Een bericht, gedateerd door de werkgever, zijn lasthebbers of aangestelden moet voor het begin van de arbeidsdag worden aangeplakt in de lokalen van de onderneming op de plaats bedoeld bij artikel 15, vierde lid, van voornoemde wet van 8 april 1965. Dit bericht moet voor iedere deeltijdse werknemer afzonderlijk het werkrooster bepalen. Het moet gedurende een jaar bewaard worden, te rekenen vanaf de dag waarop het werkrooster ophoudt van kracht te zijn.

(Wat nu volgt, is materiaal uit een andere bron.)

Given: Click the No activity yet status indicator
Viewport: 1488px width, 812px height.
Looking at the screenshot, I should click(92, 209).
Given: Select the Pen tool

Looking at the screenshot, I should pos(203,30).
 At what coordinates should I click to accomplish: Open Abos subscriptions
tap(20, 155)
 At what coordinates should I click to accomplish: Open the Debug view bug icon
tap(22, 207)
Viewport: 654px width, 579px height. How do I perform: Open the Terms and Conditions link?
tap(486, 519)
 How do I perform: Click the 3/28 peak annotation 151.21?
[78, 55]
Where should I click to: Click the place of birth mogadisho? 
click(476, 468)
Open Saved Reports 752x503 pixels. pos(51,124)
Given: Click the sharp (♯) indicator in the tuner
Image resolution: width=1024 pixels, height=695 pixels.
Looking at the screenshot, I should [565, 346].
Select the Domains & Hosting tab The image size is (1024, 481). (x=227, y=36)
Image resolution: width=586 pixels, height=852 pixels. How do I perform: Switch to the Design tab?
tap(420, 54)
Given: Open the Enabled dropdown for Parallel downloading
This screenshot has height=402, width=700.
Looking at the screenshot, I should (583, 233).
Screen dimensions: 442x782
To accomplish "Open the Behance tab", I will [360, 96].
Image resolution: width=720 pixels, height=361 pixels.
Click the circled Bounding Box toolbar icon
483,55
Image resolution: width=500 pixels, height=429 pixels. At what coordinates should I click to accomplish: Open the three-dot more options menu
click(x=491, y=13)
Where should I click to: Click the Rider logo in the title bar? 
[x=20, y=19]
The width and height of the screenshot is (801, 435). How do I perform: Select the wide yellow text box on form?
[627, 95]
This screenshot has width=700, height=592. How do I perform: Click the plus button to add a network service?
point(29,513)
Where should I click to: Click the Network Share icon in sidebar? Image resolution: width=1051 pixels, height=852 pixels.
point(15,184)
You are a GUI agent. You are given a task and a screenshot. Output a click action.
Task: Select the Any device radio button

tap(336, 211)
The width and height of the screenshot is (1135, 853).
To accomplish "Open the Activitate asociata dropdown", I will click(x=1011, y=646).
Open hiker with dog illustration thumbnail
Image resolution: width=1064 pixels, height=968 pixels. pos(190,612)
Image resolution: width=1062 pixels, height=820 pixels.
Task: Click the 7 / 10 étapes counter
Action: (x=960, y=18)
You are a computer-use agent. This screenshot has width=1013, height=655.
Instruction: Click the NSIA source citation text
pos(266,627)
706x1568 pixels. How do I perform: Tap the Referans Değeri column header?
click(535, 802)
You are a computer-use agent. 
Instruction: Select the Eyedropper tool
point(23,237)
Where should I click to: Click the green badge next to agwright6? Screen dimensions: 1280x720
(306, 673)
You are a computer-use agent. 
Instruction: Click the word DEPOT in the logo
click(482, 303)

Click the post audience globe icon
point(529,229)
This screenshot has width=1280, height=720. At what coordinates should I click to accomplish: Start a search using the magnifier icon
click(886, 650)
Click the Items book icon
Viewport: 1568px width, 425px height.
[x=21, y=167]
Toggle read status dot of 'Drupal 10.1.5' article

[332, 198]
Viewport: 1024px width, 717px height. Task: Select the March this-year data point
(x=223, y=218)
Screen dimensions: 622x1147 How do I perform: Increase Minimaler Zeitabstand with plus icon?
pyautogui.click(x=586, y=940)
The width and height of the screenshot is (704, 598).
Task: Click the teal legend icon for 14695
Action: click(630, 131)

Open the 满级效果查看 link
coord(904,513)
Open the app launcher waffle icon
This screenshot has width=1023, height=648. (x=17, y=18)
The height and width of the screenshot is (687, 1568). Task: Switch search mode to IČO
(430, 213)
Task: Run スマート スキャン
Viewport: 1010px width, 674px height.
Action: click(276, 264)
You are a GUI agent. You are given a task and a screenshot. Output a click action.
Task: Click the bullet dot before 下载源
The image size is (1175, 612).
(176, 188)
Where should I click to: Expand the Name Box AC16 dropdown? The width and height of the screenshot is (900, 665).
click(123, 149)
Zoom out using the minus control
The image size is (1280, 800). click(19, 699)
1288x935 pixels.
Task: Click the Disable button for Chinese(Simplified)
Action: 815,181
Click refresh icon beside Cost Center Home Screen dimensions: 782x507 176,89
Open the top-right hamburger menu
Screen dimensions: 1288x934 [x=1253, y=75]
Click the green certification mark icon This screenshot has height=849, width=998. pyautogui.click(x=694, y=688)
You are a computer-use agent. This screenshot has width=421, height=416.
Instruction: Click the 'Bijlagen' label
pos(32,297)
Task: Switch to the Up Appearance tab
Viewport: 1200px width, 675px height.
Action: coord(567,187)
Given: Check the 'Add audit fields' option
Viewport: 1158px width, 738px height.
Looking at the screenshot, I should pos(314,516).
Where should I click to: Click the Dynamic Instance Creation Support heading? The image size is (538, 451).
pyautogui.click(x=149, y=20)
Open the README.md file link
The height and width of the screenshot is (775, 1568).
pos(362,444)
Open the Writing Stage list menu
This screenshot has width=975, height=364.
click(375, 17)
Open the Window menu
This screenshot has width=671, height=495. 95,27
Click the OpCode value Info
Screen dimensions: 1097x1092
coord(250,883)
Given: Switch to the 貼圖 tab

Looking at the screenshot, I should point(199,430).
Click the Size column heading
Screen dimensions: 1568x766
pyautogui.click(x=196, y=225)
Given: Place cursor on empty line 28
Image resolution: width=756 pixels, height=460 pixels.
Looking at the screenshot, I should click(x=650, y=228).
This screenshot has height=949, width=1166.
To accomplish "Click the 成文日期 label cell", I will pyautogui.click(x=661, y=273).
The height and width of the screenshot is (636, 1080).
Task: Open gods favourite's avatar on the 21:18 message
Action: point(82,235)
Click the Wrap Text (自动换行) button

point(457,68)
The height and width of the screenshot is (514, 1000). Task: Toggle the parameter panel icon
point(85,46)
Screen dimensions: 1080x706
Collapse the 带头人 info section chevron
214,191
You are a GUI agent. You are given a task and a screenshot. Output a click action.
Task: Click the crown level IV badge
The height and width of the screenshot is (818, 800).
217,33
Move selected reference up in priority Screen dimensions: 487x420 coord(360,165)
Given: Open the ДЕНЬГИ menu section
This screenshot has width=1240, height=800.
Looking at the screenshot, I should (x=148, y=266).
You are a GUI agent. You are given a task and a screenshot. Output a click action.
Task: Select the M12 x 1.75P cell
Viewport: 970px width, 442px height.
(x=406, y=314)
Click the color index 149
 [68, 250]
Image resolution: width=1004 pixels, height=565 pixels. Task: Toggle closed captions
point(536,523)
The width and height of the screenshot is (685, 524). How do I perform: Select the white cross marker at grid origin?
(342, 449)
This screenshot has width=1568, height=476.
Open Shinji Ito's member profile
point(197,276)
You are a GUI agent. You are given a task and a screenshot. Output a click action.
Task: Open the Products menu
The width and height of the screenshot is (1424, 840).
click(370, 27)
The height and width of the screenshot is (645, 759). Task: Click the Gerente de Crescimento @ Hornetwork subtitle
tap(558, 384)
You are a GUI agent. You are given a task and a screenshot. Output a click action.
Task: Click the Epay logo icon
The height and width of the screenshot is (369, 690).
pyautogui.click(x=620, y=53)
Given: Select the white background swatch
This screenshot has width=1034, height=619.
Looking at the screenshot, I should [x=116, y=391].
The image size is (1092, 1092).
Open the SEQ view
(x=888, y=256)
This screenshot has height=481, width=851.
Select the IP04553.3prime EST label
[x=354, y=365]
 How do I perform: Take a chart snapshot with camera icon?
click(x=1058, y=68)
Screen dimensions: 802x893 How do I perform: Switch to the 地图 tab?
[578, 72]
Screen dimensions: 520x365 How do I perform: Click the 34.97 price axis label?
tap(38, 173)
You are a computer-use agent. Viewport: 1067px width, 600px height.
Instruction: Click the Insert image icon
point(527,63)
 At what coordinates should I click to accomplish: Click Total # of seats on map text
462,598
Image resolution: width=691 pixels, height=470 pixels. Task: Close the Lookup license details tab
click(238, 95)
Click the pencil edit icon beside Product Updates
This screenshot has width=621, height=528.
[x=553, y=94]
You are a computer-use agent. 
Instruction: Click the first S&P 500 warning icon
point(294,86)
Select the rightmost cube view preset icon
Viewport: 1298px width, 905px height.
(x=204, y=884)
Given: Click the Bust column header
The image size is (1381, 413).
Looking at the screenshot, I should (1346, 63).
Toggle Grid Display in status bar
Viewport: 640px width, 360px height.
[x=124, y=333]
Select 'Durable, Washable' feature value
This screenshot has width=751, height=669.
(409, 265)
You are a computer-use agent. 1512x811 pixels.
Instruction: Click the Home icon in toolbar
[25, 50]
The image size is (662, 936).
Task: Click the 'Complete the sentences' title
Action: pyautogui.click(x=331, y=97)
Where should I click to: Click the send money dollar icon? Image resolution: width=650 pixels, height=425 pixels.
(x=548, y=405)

De Koning kan in een andere gelijkwaardige regeling voorzien."
Art.45. Artikel 171, tweede lid, van dezelfde vet, gewijzigd door de wet van 20 juli 1991, wordt vervangen door de volgende bepaling :
"Bij ontstentenis van openbaarmaking van de werkroosters, zoals bedoeld in de artikelen 157 tot 159, worden de werknemers vermoed hun arbeidsprestaties voltijds te hebben verricht.".
HOOFDSTUK VII. - Uitzendarbeid.
Art.46. In artikel 1, §§ 1 en 5, van de wet van 24 juli 1987 betreffende de tijdelijke arbeid, de uitzendarbeid en het ter beschikking stellen van werknemers ten behoeve van gebruikers worden de woorden "buitengewone vermeerdering van werk" vervangen door de woorden "tijdelijke vermeerdering van werk".
Art.47. Artikel 1, § 2, van dezelfde wet, gewijzigd door de wet van 30 maart 1994, wordt aangevuld als volgt :
"4° de tijdelijke vervanging van een werknemer die met toepassing van artikel 102 van de herstelwet van 22 januari 1985 houdende sociale bepalingen, zijn arbeidsprestaties heeft verminderd voor zover de wijziging van de arbeidsvoorwaarden niet voor een onbepaalde tijd werd gesloten".
HOOFDSTUK VIII. - Vermindering van de arbeidsduur.
Art.48. (Opgeheven) <W 2001-08-10/59, art. 3, 010; Inwerkingtreding : 01-01-2003>
HOOFDSTUK IX. - Maatregelen met betrekking tot de social-profit sector.
Art.49. (Opgeheven) <W 1996-12-06/31, art. 1, 002; Inwerkingtreding : 03-01-1997>
Art.50. Artikel 38 van de wet van 22 december 1995 houdende maatregelen tot uitvoering van het meerjarenplan voor werkgelegenheid wordt vervangen door de volgende bepaling :
"Art. 38. - Artikel 35 van de wet van 29 juni 1981 houdende de algemene beginselen van de Sociale Zekerheid voor werknemers wordt aangevuld met wat volgt :
De Koning kan bij een in Ministerraad overlegd besluit en volgens de voorwaarden die Hij bepaalt, aan de werkgevers van de non-profit sector die Hij bepaalt een forfaitaire vermindering van de patronale bijdrage toekennen ten belope van maximum 9 300 frank per werknemer en per kwartaal :
- voor de werknemers onderworpen aan het geheel van de stelsels beoogd in artikel 21 van deze wet;
- voor de werknemers die de Staat, de Gemeenschappen, de Gewesten, de provincies, de aan de provincies ondergeschikte instellingen, de gemeenten, de aan de gemeenten ondergeschikte instellingen, de verenigingen van gemeenten en de instellingen van openbaar nut aanwerven met een arbeidsovereenkomst."
HOOFDSTUK X. - Algemene bepalingen.
Art. 51. De hoofdstukken V tot en met VII treden in werking op de door de Koning bepaalde datum en ten laatste op 1 mei 1997.